Thursday ended up being a very slow day for this time of year with only 23 new birds banded and 9 recaptures. I guess the excitement for the day was another extremely high tide that Jan Bridge and I were caught in as we crossed the island. Jan, being a new helper, was a real trooper though, and while being a bit apprehensive, understandably not wanting to fall in while carrying camera and cell phone, managed to cross over the board walk through thigh-high water. We had a good laugh as I  helped  take her boots off. Her feet where sucked into her boot and I almost fell on my behind trying to pull them off!
 
Friday the 8th was a busier day with 51 new birds, 14 recaptures and 1 Black-throated Blue Warbler escapee (darn it!). We did band another Black-throated Blue, HY male, so I didn't feel so bad.
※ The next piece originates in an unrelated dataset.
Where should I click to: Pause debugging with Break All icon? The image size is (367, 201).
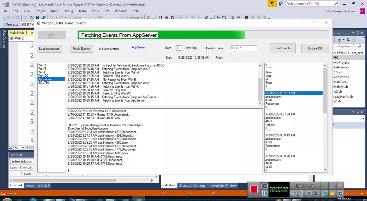pyautogui.click(x=161, y=18)
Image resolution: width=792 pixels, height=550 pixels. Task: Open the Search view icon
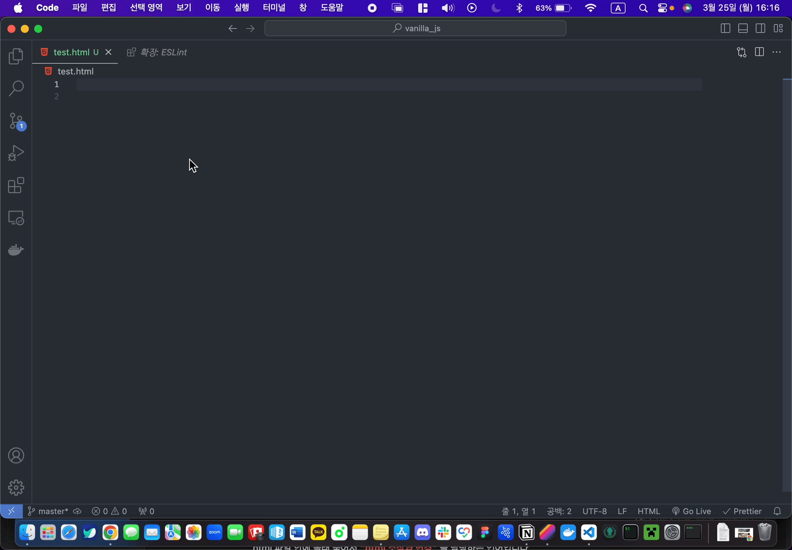[16, 88]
Yellow-rumped (Myrtle) Warbler numbers finally increased today. Usually by now we have banded more than 10x the number we have so far this year, probably due to the windy, rainy days when I couldn't band. It seemed to be the week for gross bugs. I thought I saw a tick on the chin of this yellow-rump and when I tried to take it off with my tweezers the bug got away from me and pulled itself into a hole in this poor bird's chin, which was oozing blood. Could this be Bot-fly larvae that had burrowed into the skin? It went in so far that I could no longer see it. Incredibly I recaptured this same bird on Sunday and was going to try to sneak in and grab it, but there was no longer any evidence of the insect and the wound had completely healed over.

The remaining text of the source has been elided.